Dirty Jobs: The 6 Worst Professions in Sci-Fi and Fantasy

Becky Fraynt
Fantasy Sci-Fi
Fantasy Sci-Fi

Fans of the Discovery Channel might remember a fun show called Dirty Jobs. During the show, Mike Rowe traveled across the United States interviewing people with weird and disgusting jobs. For example, one episode featured sewer inspectors and another was on shark suit testers. There were certainly enough jobs in the real world to make Dirty Jobs a fascinating, gross, and hilarious show. However, imagine if Mike Rowe was able to search all the fandoms for thankless, odd, and dirty career paths. This post tries to do just that. Read below for six of the worst jobs in sci-fi and fantasy.

6. Cora (Once Upon a Time)

Young Cora

Dirty Job: The miller’s daughter, aka caretaker for a perpetual drunk

Employer: Deadbeat dad

Why the Job Sucks:

The writers of Once Upon a Time were always great at giving their villains sympathetic backstories. Cora is no exception. Before becoming a power-hungry villainess, Cora had the unenviable job of being the miller’s daughter (from “Rumpelstiltskin“). This awful career path involved financially supporting a perpetually drunk father by delivering flour to ungrateful aristocrats.

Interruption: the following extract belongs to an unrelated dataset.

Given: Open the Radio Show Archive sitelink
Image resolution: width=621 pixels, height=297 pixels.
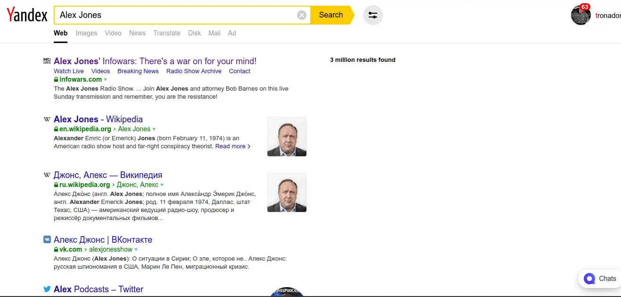Looking at the screenshot, I should click(x=194, y=71).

Cora’s only options for upward mobility were marrying a prince she didn’t love or learning dark magic (or both!). Cora’s story makes a great case for introducing feminism, democracy, and a more progressive economic system to the Enchanted Forest.

5. Chip (Beauty and the Beast)

Chip from Beauty and the Beast

Dirty Job: Adorable child laborer

Employer: A beast in prince clothing

Why the Job Sucks:

It’s doubtful that the Beast was a nice boss even when everyone in his household was human. Being turned into a bunch of household implements and furniture must have just added insult to injury.

Poor Chip has it even worse than his counterparts. Not only is he forced into child labor, but he doesn’t even get to be a fully functional teacup. While Chip is cute and maintains a great attitude, there is no doubt he has a pretty thankless job.

4. Argus Filch (Harry Potter)

Argus Filch from Harry Potter

Dirty Job: Child-whipping caretaker of Hogwarts

Employer: Anti-child-whipping headmaster

Why the Job Sucks:

Unlike Chip, Argus Filch is not famous for being cute or pleasant. After all, it’s pretty difficult to really like someone who enjoys whipping children. At the same time, there are moments throughout the Harry Potter series when it’s possible to empathize with Argus.

It can’t be easy being the caretaker of an ancient castle overrun by hormonal, messy, and mischievous teenagers. This task is undoubtedly even more complicated when the teenagers can cast spells, and your nemesis is an annoying poltergeist.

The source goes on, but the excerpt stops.